What the task asks: Identify each line in the items below that contains the string "showing", and copy those lines word for word.

Data entries:
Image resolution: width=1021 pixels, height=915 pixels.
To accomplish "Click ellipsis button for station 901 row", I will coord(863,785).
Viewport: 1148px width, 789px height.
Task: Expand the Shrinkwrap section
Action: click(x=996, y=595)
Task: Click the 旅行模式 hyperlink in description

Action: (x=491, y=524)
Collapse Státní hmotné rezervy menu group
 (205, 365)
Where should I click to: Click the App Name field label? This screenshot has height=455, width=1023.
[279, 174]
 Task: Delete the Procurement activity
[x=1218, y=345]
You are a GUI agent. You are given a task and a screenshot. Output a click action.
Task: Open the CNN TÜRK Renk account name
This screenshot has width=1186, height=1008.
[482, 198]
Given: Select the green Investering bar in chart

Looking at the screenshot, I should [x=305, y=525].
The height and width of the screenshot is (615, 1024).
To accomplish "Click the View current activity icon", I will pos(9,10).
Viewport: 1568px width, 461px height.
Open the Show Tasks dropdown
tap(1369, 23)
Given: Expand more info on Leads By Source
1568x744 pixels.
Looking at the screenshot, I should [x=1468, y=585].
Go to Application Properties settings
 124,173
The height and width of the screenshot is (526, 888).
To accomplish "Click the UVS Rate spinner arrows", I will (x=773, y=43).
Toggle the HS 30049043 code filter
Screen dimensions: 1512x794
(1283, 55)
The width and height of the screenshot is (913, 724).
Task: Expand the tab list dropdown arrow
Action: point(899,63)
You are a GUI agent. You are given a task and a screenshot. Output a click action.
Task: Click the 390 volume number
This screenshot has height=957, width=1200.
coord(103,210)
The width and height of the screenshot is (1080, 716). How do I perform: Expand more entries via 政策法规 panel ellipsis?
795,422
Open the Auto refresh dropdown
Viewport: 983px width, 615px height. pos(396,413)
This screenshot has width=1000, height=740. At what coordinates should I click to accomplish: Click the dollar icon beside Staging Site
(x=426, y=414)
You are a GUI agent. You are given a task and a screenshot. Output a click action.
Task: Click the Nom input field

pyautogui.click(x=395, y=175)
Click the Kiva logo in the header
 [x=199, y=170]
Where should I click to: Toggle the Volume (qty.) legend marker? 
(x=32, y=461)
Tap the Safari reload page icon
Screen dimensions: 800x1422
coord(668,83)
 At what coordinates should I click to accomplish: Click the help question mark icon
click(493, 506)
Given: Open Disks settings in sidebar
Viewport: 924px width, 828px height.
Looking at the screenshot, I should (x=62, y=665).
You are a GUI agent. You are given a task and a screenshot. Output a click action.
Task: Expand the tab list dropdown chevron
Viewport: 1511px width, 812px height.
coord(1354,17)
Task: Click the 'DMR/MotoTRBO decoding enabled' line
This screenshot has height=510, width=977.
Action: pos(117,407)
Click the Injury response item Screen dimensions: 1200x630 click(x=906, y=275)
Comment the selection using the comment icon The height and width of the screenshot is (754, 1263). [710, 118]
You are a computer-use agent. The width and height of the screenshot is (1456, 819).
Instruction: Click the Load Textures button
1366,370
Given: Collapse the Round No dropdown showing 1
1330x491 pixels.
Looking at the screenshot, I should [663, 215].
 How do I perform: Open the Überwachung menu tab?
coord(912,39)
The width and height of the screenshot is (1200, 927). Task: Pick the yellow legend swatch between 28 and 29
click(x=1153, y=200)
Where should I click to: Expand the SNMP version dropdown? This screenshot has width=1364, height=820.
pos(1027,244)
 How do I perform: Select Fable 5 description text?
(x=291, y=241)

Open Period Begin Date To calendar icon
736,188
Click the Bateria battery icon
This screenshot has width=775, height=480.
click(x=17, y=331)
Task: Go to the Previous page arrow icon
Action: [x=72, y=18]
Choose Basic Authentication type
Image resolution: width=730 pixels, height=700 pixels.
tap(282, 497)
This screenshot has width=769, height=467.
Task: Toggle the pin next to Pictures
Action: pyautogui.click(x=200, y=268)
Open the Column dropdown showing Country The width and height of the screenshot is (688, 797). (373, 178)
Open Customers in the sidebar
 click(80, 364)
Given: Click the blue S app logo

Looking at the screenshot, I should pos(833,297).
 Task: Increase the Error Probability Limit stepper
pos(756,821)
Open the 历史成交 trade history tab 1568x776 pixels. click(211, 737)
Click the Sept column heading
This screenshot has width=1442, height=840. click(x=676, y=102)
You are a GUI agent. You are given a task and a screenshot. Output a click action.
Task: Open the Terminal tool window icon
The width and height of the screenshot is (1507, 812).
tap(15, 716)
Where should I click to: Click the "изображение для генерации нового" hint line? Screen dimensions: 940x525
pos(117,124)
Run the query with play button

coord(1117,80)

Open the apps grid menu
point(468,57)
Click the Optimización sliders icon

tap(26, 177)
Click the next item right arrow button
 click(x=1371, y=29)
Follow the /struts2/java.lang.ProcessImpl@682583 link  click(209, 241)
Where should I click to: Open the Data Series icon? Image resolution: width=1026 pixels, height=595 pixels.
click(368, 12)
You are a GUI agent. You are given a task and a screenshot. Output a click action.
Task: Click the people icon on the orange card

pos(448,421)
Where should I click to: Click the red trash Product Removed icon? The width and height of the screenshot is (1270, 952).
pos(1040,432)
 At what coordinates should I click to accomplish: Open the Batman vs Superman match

Answer to this exercise:
Given: Collapse the Round No dropdown showing 1
Open the Column dropdown showing Country The width and height of the screenshot is (688, 797). (373, 178)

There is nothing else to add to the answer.